What I would like to achieve is something like this:

  1. Node B is started with name and some “arbitrary” host_b part
  2. Node A is started with the same name as Node B and some other, “arbitrary” host_a part, sends a query to the DNS server, obtains Node B ip address and saves it under node_b_ip
  3. Node A connects to the node B using name@node_b_ip i.e.
    1. Contact node_b_ip:epmd_port and obtain node_b_port corresponding with name.
    2. Contact Node B using node_b_ip:node_b_port.

So we basically don’t need to use host part of the node name.
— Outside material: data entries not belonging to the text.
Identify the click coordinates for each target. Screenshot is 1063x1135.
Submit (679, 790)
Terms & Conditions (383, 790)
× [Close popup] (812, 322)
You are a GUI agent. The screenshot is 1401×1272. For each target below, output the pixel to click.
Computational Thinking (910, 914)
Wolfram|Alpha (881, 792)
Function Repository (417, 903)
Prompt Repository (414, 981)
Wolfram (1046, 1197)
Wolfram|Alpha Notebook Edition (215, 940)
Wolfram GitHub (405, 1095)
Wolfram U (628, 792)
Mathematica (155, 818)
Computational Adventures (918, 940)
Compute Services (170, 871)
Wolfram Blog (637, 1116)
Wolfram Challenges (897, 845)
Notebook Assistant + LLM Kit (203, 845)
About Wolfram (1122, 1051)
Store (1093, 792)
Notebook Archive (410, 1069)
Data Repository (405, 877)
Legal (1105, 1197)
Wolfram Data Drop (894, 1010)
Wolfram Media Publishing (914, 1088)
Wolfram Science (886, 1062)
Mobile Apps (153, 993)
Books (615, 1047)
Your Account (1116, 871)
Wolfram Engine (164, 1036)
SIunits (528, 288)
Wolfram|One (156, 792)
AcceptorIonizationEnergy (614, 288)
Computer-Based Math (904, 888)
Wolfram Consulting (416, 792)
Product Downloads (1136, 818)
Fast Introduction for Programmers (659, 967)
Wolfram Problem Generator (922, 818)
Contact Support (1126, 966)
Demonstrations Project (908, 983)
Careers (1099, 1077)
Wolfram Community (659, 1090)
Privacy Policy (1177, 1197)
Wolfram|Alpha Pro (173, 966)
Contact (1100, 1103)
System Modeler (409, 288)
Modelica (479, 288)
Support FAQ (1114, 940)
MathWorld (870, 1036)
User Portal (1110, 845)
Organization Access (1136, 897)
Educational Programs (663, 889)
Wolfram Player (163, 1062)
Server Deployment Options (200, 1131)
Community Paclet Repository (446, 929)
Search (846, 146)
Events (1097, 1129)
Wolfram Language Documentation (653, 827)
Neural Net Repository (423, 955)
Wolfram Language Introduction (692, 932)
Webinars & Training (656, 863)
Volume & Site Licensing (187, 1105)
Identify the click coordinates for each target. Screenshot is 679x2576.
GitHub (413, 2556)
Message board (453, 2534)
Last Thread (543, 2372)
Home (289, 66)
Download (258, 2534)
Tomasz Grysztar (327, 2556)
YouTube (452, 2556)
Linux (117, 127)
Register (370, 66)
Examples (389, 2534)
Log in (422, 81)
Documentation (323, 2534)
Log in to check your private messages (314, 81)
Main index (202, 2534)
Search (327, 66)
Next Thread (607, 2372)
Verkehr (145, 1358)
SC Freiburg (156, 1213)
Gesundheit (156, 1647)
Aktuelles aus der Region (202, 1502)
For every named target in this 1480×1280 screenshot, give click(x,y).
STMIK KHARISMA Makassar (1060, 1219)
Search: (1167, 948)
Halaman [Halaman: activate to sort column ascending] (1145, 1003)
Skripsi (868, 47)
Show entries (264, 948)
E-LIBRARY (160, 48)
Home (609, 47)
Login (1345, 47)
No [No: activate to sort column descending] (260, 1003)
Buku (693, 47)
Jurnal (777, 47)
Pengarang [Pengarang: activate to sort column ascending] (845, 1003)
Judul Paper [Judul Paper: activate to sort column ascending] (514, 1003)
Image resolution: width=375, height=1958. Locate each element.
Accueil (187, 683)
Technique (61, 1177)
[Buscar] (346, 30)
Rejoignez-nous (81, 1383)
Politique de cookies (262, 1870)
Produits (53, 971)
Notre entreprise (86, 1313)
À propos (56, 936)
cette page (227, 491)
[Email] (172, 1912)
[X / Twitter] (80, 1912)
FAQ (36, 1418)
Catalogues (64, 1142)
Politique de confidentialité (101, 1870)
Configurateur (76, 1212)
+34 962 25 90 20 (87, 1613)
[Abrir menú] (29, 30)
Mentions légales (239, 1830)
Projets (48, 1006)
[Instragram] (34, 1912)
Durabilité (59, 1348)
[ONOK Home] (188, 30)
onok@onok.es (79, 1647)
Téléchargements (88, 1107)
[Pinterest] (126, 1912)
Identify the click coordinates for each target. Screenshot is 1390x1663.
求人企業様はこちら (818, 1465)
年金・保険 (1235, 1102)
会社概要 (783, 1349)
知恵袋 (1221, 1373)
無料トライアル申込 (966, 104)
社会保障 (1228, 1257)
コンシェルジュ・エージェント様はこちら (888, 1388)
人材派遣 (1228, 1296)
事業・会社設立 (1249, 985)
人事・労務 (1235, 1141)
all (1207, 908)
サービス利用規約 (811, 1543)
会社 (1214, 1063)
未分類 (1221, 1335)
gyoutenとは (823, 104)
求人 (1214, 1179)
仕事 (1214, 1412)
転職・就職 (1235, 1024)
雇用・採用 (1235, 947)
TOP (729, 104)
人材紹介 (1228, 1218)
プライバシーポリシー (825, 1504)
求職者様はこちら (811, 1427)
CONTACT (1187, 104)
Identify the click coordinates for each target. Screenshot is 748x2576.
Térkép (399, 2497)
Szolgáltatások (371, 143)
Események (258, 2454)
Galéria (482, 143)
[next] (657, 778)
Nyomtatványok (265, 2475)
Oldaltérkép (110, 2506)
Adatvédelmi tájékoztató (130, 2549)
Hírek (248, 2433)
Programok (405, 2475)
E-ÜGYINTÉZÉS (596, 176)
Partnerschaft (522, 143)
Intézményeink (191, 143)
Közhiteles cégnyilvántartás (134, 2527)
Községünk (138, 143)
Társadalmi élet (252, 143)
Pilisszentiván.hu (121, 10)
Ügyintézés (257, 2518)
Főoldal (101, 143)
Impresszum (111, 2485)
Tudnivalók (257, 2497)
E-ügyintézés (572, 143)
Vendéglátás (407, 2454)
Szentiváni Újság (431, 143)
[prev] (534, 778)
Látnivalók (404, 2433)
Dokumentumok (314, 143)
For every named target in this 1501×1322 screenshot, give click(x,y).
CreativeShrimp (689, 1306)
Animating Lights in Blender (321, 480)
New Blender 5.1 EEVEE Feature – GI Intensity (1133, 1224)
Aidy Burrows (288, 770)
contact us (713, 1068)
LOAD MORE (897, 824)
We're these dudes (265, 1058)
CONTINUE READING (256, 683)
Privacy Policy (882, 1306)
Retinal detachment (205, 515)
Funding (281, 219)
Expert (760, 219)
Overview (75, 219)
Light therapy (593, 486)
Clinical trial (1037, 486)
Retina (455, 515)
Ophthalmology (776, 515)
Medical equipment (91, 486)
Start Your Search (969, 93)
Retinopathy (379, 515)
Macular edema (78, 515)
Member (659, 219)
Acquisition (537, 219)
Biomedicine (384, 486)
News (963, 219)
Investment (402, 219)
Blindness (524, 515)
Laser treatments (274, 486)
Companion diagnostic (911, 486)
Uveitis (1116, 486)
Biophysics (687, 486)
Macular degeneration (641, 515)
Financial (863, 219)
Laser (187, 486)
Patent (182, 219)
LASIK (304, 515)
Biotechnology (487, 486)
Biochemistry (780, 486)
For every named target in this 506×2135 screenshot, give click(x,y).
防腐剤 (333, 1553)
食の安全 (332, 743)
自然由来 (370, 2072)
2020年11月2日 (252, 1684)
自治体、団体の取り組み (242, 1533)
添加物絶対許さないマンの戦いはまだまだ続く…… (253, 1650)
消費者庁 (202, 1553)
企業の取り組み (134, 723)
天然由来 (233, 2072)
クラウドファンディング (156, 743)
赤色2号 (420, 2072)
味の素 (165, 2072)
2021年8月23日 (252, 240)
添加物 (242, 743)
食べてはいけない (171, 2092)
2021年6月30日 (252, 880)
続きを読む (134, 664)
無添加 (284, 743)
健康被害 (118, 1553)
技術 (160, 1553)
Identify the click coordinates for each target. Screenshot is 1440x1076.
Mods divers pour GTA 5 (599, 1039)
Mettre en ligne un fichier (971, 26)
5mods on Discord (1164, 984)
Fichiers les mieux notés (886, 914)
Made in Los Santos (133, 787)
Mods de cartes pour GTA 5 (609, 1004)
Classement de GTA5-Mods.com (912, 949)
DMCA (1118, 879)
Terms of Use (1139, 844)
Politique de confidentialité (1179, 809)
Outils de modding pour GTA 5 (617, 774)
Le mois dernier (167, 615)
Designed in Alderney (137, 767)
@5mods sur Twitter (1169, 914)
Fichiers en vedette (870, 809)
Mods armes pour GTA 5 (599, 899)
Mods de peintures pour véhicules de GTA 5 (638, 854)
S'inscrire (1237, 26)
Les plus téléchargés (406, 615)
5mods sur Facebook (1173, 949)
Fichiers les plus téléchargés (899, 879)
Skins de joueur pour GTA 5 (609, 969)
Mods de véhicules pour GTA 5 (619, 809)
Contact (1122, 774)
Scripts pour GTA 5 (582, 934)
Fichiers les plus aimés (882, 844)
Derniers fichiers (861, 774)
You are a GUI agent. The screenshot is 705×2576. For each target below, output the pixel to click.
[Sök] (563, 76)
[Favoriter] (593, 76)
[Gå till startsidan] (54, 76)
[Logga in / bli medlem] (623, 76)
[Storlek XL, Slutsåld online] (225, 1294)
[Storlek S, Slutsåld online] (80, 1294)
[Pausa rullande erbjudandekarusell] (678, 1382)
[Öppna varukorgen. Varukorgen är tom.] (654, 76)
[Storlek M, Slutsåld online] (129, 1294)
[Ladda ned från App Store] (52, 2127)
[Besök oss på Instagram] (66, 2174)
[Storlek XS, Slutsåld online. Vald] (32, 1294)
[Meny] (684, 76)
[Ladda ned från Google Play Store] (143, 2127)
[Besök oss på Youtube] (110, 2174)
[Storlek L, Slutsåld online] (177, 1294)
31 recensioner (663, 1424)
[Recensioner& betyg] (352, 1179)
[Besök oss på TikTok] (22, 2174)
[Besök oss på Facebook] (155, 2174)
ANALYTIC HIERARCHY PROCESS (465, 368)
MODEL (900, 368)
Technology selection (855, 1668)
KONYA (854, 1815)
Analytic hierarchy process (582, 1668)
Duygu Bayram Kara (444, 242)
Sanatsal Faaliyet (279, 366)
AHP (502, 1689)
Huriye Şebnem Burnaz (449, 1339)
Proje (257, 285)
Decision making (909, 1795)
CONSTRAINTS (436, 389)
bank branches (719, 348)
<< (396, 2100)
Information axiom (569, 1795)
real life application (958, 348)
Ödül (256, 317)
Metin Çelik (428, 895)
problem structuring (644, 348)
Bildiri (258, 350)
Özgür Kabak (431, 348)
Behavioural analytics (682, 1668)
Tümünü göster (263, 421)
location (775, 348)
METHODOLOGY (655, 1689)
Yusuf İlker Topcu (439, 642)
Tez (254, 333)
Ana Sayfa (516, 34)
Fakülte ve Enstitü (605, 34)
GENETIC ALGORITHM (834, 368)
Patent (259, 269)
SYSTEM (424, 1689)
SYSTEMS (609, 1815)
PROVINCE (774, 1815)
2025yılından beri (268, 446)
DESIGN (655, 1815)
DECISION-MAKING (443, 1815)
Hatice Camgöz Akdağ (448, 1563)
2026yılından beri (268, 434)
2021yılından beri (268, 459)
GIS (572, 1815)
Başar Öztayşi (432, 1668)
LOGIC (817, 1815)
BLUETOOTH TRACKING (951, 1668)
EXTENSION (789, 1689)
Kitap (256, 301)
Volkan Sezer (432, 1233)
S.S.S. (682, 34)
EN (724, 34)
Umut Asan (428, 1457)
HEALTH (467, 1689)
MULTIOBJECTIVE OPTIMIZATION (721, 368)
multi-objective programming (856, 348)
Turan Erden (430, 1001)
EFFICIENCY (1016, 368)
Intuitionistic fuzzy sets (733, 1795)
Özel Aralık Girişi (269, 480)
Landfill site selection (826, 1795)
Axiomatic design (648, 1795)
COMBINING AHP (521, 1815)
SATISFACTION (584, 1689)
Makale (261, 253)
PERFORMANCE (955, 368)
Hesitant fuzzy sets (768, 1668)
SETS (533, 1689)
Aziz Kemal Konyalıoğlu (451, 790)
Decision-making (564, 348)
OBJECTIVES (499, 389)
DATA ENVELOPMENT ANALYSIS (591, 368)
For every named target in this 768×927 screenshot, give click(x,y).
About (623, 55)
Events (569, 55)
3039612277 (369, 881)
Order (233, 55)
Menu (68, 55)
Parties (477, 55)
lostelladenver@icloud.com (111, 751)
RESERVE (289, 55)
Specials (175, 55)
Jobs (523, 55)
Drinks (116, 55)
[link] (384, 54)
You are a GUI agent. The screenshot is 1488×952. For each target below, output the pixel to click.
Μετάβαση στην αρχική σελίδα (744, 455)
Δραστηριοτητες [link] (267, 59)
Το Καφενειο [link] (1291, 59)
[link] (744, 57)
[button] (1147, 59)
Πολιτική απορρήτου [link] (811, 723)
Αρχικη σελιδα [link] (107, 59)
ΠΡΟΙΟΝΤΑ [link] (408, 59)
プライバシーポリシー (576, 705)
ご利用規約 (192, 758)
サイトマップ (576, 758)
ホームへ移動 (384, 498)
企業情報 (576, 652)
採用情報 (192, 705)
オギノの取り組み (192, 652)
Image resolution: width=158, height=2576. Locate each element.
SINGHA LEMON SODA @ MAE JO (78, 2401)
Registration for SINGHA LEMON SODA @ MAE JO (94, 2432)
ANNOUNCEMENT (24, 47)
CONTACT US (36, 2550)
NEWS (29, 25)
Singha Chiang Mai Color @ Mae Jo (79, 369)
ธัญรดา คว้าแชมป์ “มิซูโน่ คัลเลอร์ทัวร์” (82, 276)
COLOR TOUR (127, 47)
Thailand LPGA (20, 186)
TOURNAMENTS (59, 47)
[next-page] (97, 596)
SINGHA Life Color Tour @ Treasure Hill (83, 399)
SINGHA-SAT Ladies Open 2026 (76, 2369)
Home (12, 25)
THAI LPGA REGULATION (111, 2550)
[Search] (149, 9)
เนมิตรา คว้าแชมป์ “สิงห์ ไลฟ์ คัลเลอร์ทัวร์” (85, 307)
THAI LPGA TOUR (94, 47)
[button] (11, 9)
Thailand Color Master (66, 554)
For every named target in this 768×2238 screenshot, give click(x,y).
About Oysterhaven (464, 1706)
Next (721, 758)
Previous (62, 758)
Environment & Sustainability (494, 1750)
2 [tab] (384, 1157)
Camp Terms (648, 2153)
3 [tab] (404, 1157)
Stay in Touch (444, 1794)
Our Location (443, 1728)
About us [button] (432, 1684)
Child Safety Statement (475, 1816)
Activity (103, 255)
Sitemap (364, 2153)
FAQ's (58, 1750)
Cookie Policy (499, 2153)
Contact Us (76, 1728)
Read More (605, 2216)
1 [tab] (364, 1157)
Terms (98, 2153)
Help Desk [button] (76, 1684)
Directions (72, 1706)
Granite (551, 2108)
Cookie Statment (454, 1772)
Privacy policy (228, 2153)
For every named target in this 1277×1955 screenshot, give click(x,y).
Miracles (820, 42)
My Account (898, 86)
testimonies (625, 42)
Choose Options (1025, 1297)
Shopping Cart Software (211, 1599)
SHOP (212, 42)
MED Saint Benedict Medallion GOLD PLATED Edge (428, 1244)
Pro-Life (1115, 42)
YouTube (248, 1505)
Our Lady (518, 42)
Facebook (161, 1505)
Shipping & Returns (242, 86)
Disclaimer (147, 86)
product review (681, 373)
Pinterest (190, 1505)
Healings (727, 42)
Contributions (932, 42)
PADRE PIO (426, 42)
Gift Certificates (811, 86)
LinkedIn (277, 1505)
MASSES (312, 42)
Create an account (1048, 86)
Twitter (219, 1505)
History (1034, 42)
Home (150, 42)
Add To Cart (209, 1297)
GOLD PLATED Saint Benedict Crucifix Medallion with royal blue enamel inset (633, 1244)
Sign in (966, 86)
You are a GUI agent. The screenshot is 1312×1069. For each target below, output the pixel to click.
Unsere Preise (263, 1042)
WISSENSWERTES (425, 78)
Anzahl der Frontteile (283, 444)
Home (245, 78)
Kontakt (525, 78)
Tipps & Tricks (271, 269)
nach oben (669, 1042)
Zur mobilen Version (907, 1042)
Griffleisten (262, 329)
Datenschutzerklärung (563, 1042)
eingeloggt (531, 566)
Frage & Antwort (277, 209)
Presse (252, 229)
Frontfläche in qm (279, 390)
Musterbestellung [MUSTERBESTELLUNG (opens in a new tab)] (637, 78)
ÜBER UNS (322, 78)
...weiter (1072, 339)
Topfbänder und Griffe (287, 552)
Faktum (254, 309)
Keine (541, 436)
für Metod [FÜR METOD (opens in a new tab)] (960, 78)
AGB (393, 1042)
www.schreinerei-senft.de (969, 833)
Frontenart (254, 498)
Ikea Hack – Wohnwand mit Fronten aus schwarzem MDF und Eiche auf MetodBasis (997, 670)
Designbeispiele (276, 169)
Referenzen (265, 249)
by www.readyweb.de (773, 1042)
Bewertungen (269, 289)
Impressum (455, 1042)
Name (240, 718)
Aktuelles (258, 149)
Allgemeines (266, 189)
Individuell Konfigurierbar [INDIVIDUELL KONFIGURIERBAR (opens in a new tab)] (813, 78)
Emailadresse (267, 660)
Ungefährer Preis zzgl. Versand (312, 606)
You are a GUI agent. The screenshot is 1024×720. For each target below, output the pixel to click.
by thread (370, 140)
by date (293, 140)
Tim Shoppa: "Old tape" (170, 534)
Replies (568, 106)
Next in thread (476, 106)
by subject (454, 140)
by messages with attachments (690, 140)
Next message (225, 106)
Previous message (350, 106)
The bigger context is that when I start my service via Docker, I don’t know yet its IP address i.e. I cannot pass it via environment variable to configure the distribution.

2 Likes

Afaik the hostname part of a long name is expected to route to the host where the system is running, so it doesn’t need to be an IP address. An IP address is just the simplest form of routable address, because it doesn’t require a name to IP address mapping/lookup. Especially where with DNSPoll you already get the IP address from the DNS lookup.